Posted by: Lizzy Stewart
Book: Ella Minnow Pea (purchase on Amazon)
Ella Minnow Pea is the story of a small island called Nollop. So named because it was once home to Nevin Nollop; a local hero responsible for the famous pangram ‘The quick brown fox jumps over the lazy dog’; the shortest sentence to contain all letters of the alphabet. The much lauded and revered Nollop is immortalised on a stone cenotaph upon which his famous sentence is written out in tiles reminding islanders of their rich linguistic heritage. Until…
“On Monday, July 17, a most intriguing thing took place: one of the tiles from the top of the cenotaph at town center came look and fell to the ground. A young girl here, one Alice Butterworth, discovered the fallen tile at the base of the statue, carefully gathered up the bits and shards, and quickly conveyed them to the offices of the High Island Council. Tiny Alice delivered these fragments into the hands of the most senior Gordan Willingham who promptly called an emergency meeting of that lofty body to glean purpose and design from the sudden and unexpected detachation.”
Eventually it is decided by the powers that be that the fallen ‘Z’ is a sign that that very letter should be struck from the English language. And so ‘Z’ gets banned. Totally. No one may speak it or write it whatsoever. Craziness. Anyway thats pretty much what happens in the first letter (it’s all written in letters from the eponymous Ella’ and thats pretty much what I drew. I have a feeling my posts on this are going to be all over the place. I want to try out a fair few ways of dealing with the text because…well…I guess you’ll see why as it goes a long. Things…uh…deteriorate to say the least. Anyway this is a mix of pencil and digital and was a nice excuse to draw a wise looking bearded man!
Kala and Tarzan
Posted by: Andrea Kalfas
Book: Tarzan of the Apes (purchase on Amazon)

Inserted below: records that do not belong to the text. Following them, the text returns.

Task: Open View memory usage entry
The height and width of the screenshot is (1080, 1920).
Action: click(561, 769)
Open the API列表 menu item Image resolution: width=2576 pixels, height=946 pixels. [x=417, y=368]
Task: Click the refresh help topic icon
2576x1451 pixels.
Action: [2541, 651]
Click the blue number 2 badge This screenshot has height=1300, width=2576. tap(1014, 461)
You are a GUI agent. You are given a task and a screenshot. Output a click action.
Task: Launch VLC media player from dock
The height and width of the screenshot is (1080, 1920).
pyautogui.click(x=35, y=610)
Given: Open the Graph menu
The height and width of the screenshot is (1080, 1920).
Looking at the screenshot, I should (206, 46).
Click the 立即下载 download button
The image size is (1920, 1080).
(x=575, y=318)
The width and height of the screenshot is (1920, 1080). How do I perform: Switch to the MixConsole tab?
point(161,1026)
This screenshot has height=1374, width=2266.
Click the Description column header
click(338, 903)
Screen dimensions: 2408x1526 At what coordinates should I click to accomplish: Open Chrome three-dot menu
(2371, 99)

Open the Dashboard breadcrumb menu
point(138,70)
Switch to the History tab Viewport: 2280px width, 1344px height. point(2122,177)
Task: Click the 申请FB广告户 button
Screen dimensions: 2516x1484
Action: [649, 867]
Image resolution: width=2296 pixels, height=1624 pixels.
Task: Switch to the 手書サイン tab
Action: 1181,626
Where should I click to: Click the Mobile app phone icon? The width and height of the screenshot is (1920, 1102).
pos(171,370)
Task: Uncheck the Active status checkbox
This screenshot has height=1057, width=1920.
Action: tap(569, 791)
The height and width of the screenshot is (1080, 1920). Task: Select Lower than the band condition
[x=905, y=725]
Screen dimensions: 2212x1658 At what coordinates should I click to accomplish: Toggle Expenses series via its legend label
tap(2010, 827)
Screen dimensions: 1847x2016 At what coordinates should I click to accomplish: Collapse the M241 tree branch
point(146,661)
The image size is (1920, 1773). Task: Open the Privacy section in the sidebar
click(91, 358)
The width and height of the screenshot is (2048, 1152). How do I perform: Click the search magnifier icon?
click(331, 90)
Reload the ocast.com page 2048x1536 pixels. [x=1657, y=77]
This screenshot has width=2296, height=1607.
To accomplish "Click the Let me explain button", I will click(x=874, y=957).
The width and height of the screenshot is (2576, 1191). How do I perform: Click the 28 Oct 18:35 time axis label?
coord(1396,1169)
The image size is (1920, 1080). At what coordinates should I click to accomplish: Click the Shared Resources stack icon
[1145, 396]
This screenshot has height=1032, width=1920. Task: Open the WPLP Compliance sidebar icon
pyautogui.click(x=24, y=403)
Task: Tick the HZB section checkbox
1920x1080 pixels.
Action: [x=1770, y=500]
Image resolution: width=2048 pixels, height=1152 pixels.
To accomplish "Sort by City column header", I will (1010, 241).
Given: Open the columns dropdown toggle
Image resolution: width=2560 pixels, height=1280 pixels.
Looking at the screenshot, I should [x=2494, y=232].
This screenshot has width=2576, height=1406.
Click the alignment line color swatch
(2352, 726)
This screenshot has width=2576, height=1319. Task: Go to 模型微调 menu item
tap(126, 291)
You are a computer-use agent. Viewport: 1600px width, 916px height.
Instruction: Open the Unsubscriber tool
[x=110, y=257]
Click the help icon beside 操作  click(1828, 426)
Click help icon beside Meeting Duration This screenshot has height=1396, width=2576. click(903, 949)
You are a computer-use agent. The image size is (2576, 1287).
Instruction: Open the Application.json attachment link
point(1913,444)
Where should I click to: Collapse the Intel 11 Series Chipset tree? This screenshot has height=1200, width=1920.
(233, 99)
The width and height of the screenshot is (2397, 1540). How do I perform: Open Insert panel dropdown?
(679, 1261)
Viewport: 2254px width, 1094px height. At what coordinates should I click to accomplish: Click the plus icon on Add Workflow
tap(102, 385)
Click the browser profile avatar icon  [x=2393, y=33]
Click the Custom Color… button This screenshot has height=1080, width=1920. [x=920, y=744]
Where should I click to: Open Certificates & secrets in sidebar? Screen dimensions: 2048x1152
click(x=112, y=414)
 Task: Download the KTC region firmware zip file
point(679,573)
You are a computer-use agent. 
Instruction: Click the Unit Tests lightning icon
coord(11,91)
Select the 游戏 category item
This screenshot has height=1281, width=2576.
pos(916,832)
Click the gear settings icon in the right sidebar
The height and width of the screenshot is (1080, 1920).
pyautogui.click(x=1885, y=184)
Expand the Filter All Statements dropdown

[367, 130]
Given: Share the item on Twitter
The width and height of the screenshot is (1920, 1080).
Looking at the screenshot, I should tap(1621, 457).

Tarzan is really only fragile and vulnerable once in his life. Even when he’s a young kid he can hold his own against fully grown bull apes, so I knew I wanted to make one scene showing how fragile he once was. But this one is also a lot about Kala, Tarzan’s ape mother. Her baby has just died when she lost her grip on it in the trees and when the tribe makes its way to the Clayton’s cabin on the beach, she carries its corpse the whole way, refusing to leave it on the ground to be eaten.
As she took up the little live baby of Alice Clayton she dropped the dead body of her own into the empty cradle; for the wail of the living had answered the call of universal motherhood within her wild breast which the dead could not still.
I slowed this scene down a lot, actually. In fact, Kala has to dodge in and snatch Tarzan before Kerchak can mangle him, BUT the moment is really pivotal and I always found it really moving to read that Tarzan’s life depended on death and mourning to continue, so I thought it could use some extra time. I love the beginning of the book because it’s full of so many stirring tragic moments like this one that really defy all the silly Tarzan stereotypes out there. The book can be pretty melodramatic at times, but it’s packed with emotion, and is also really death-filled and violent! Not too Disney after all.